_EXTRACT_.

*-*-*

Department of It Writes Itself

I’m no expert on American politics, but I do know something about holes.
Thomas Friedman, female impersonators and gentlemen.

Tuesday, April 06, 2010

The Western Cannons

Bob Herbert produces more pablum than Mead Johnson, but this is especially squishy. While it is surely tragic that poor young people devoid of other opportunities for economic self-sufficiency are press-ganged by circumstance into the service of America's death factories, please, save me the histrionic lionization. The tragedy is not that their heroism is underappreciated but rather that their sacrifices are vain and futile at best, evil at worst, since they are in the service of an evil enterprise, even if they, themselves, are fine and upstanding men and women. Their sacrifices are devoid of honor. Honor has been denied to them. They have been dishonored by the project in which they participated. That is what we ought to be lamenting--that thousands of our poor are being sullied forever by their participation in these vicious and aggressive wars.

Monday, April 05, 2010

Legit

I have a huge boner for this Charlie Davis post, but of course, I rise for just about anything that pisses and coughs in the direction of: "The state is the entity that has a monopoly on the legitimate use of violence, force and coercion." Goodness! I think of the State's soi-disant legitimacy monopoly as vaguely Microsoftische, with your various Talibans &c. playing iPad to the clunky desktop OS. There is no control panel, man. Like, it's totally user interface. Violence unmediated by pulldown menus. You get the picture. The State's claims to the legitimate use of violence and coercion are all enforced by violence and coercion anyway. Ask a dead Pashtun tribesman if he thinks the American bomb that killed him was any more legitimate than the misfired bullet in a Homewood carjacking and see what he's got to say. Anyway, lots of violence and coercion have arguments for their own legitimacy. Getting your kneecaps broken because you're shorting on payments to your bookie is just as legit as wage garnishment for failure to pay back taxes. Right? Wrong? Why?

*-*-*

_EXERCISE DATA_.

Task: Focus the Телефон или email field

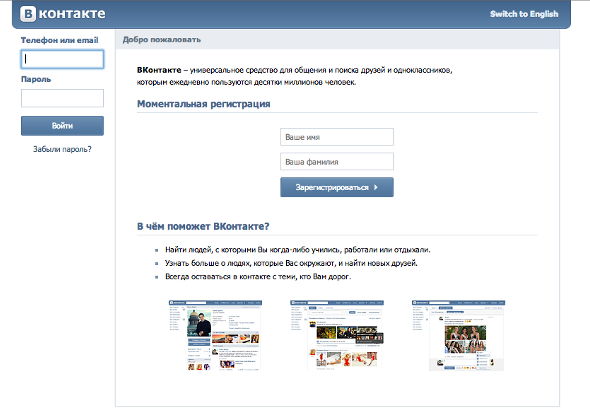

*-*-*

_QUESTIONS TO ANSWER_.
A) Answer these questions about the blog excerpt:
(i) What date is given for the post titled "The Western Cannons"?
(ii) Whose post does the entry titled "Legit" say it is about?
(iii) Who does the excerpt say "produces more pablum than Mead Johnson"?
B) Return the part of the blog excerpt starting with "The Western Cannons" and going on through "and aggressive wars.", copied word for word.
C) Decide whether each statement agrees with the blog excerpt, and support each answer with the exact words from the excerpt that settle it:
(i) The post titled "Legit" is dated Monday, April 05, 2010.
(ii) The post titled "The Western Cannons" says the soldiers' sacrifices carry honor.
(iii) The post titled "Legit" says the State's claims to the legitimate use of violence are enforced through the courts.
The data is not needed for the work that follows.

_RESPONSES TO THE EXERCISE_.
A)
(i) Tuesday, April 06, 2010
(ii) Charlie Davis
(iii) Bob Herbert

B)
The Western Cannons

Bob Herbert produces more pablum than Mead Johnson, but this is especially squishy. While it is surely tragic that poor young people devoid of other opportunities for economic self-sufficiency are press-ganged by circumstance into the service of America's death factories, please, save me the histrionic lionization. The tragedy is not that their heroism is underappreciated but rather that their sacrifices are vain and futile at best, evil at worst, since they are in the service of an evil enterprise, even if they, themselves, are fine and upstanding men and women. Their sacrifices are devoid of honor. Honor has been denied to them. They have been dishonored by the project in which they participated. That is what we ought to be lamenting--that thousands of our poor are being sullied forever by their participation in these vicious and aggressive wars.

C)
(i) Yes: "Monday, April 05, 2010"
(ii) No: "Their sacrifices are devoid of honor."
(iii) No: "The State's claims to the legitimate use of violence and coercion are all enforced by violence and coercion anyway."